Suatu sore di pertemuan rutin kelompok ngajiku. Pembahasan yang disampaikan oleh murobbiyahku adalah tentang 'Mengutamakan Allah dari SelainNya'. Sudah kukatakan sebelumnya, rangkaian hari-hariku berjalan seperti tanya jawab yang berurutan. Yang aku butuhkan dan pertanyakan, Allah hadirkan jawabannya lewat kejadian, orang lain, sesuatu yang kubaca, dan semua apapun yang terjadi padaku. Maka sore itu aku mendapatkan sebuah jawaban lagi...

Aku melangkah karena pilihanku adalah yang Allah tunjukkan.
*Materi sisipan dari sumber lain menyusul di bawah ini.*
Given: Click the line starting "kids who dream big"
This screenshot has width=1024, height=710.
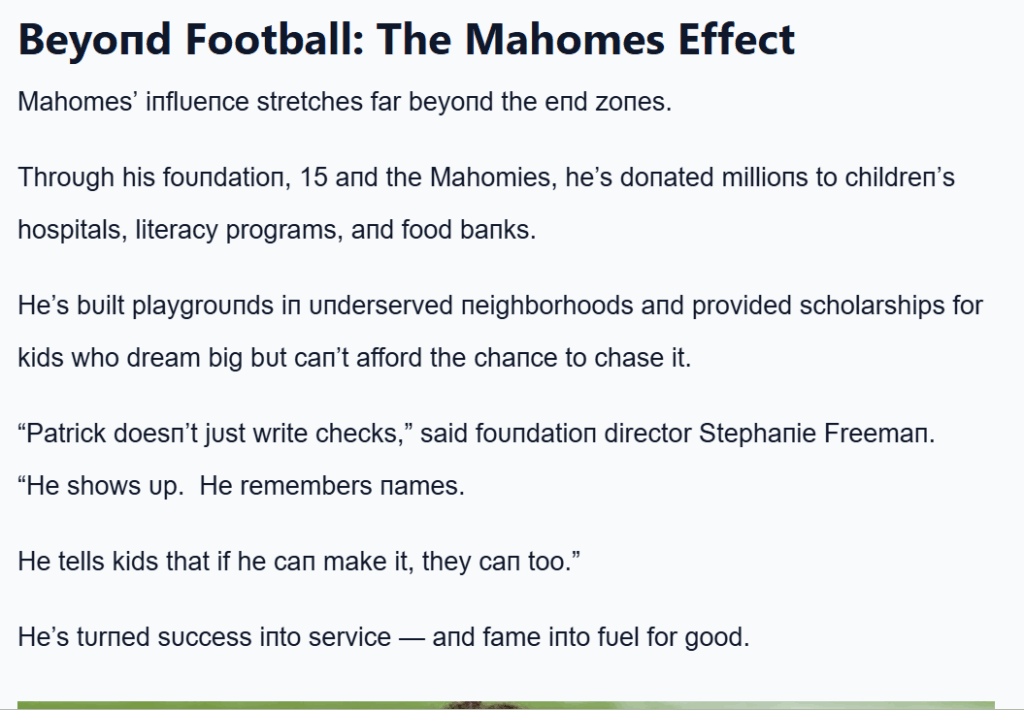Looking at the screenshot, I should pos(354,357).

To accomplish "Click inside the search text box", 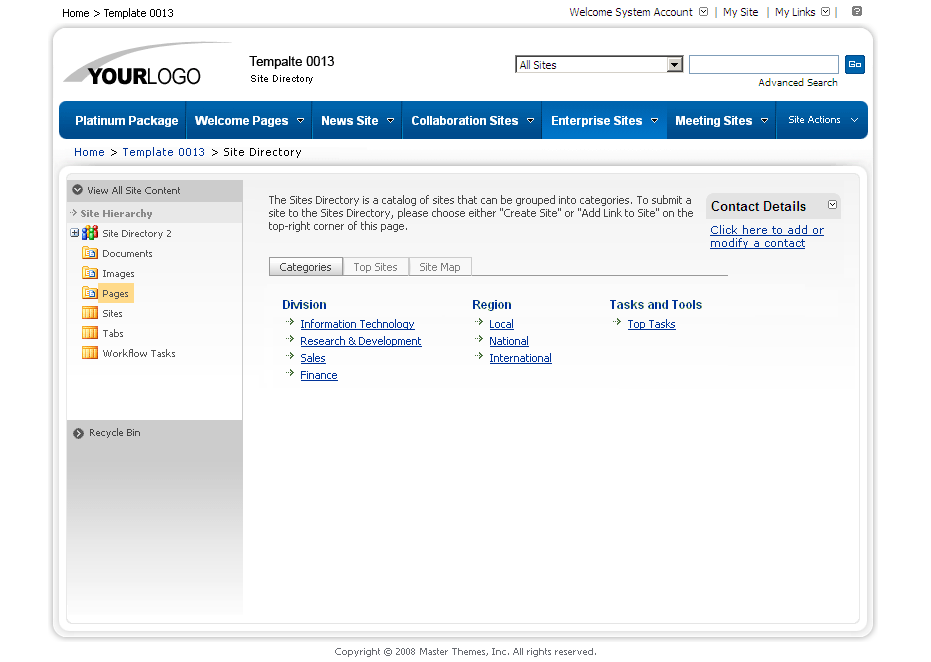I will [763, 65].
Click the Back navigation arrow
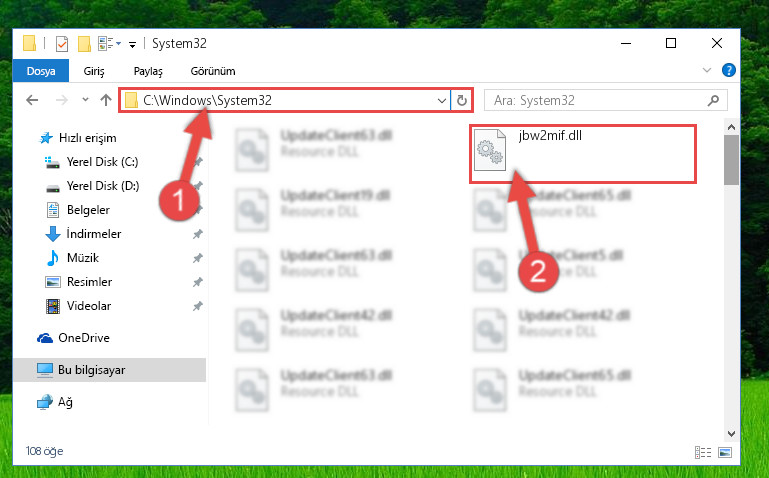This screenshot has height=478, width=769. click(x=32, y=100)
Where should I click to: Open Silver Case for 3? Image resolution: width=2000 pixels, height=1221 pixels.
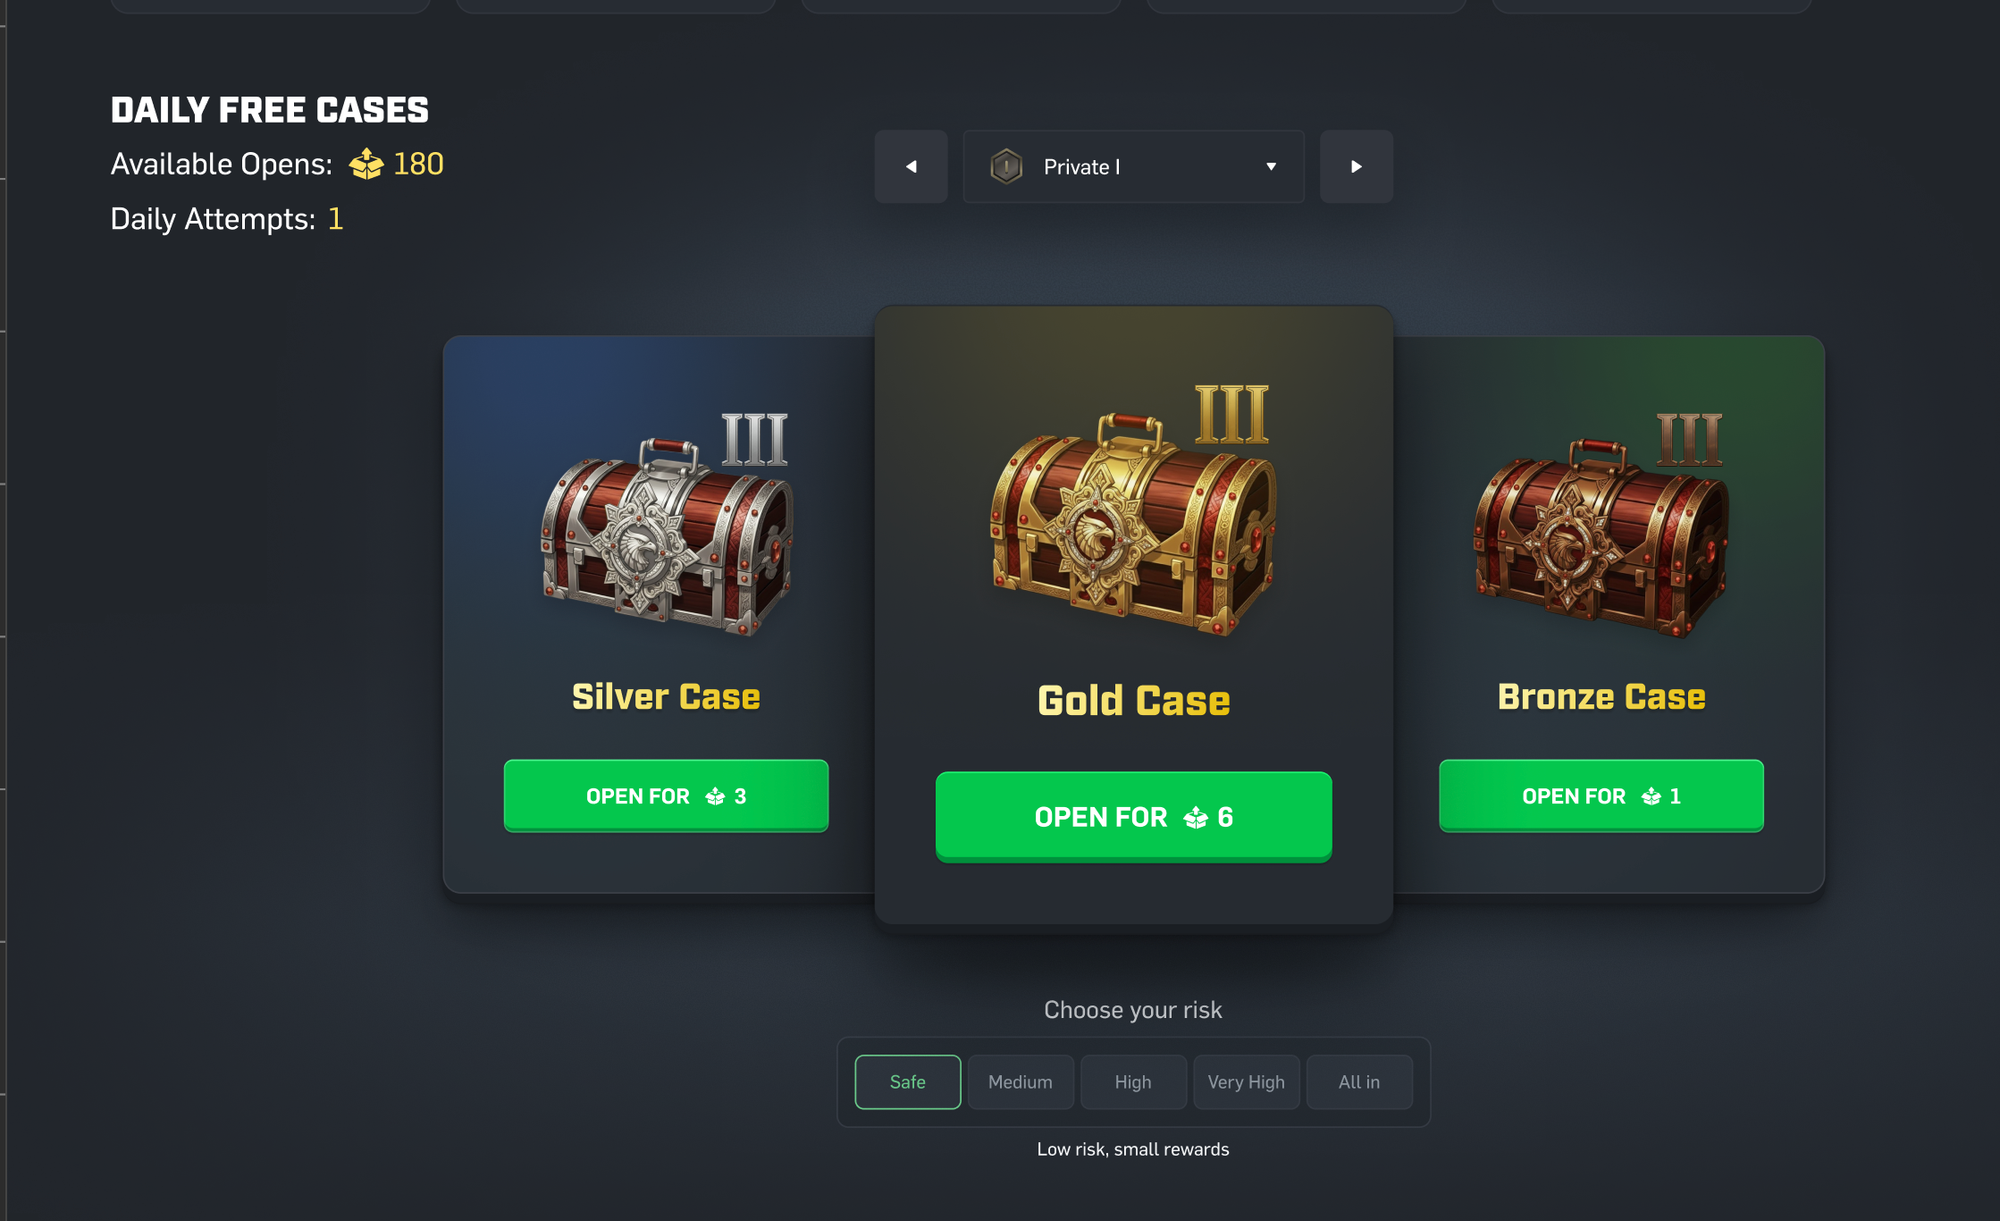tap(666, 796)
Meski berat, aku mencoba menjalaninya. Mungkin akan ada yang menilai aku bodoh mau saja menjalani hal yang akan membuat aku dibenci banyak orang. Tapi aku memilih karena ada alasan di hasil istikharah yang kutemukan.
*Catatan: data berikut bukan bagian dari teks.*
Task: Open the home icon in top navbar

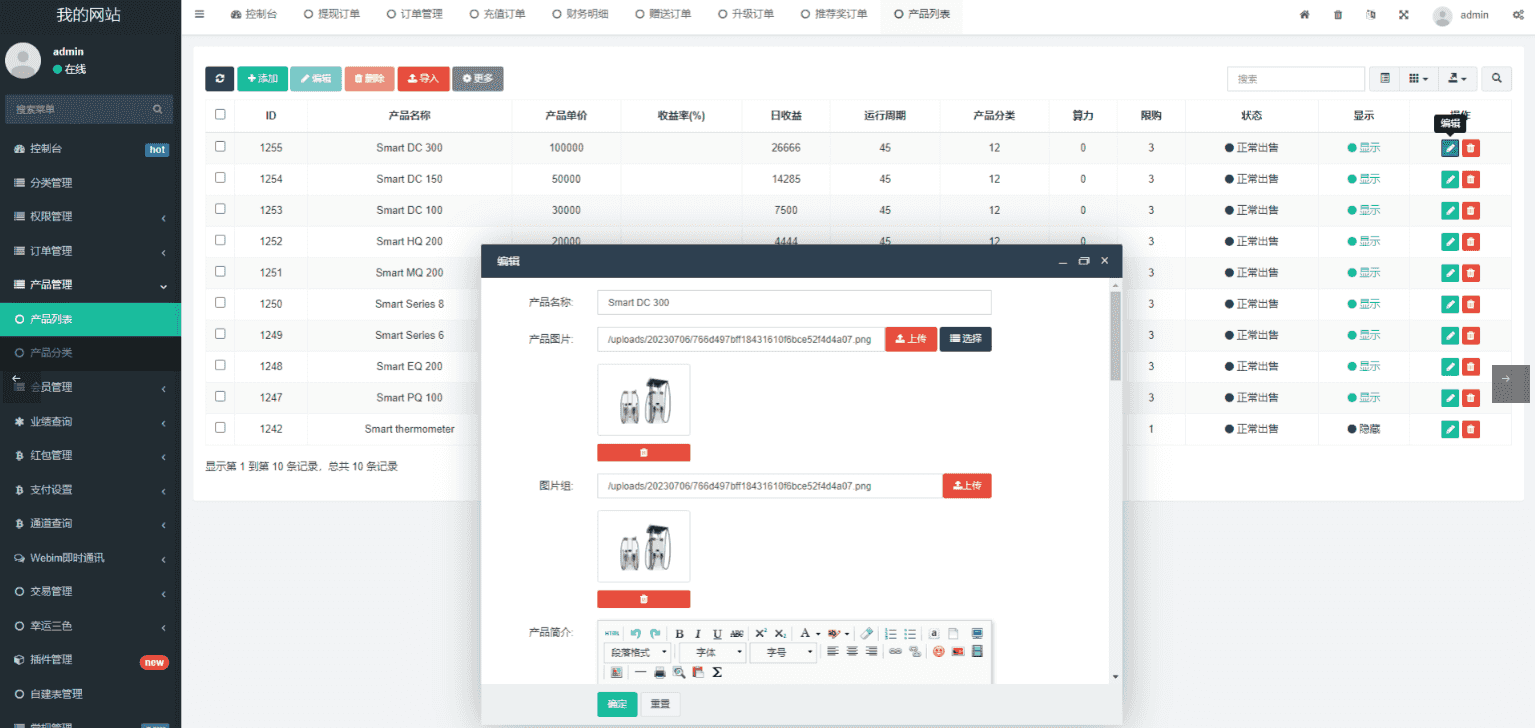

Aku bisa saja berlari menjauh, kabur.. Tapi sampai kapan aku akan sanggup menjauh dan kabur dari Allah? Ini bumiNya. Kisahku milikNya. Ke manapun aku lari, aku akan tetap berada dalam penglihatanNya, jangkauanNya.

Maka aku melanjutkannya dengan sebuah syarat.

Tapi syaratku, ditiadakan oleh abi. Aku diminta melangkah tanpa dipenuhi syaratku. Maka jangan tanya kegundahan dan rasa bersalah macam apa yang mengungkungku saat semua itu dimulai...

Rasa bersalah yang sanggup membuatku berpikir tentang bunuh diri.

Rasa bersalah yang sanggup membuatku mati saat aku masih hidup.

Rasa bersalah yang ternyata di suatu masa membuatku melupakan semua petunjukNya, dan berjalan tanpa pegangan. Bagian ini akan aku ceritakan pada saatnya nanti..

*******

Langit sepenuhnya mendung, gelap. Padahal jika masih sore seperti itu biasanya langit masih ada cahaya. Tapi tidak sore itu... Warna langit menyerupai warna hatiku sore itu.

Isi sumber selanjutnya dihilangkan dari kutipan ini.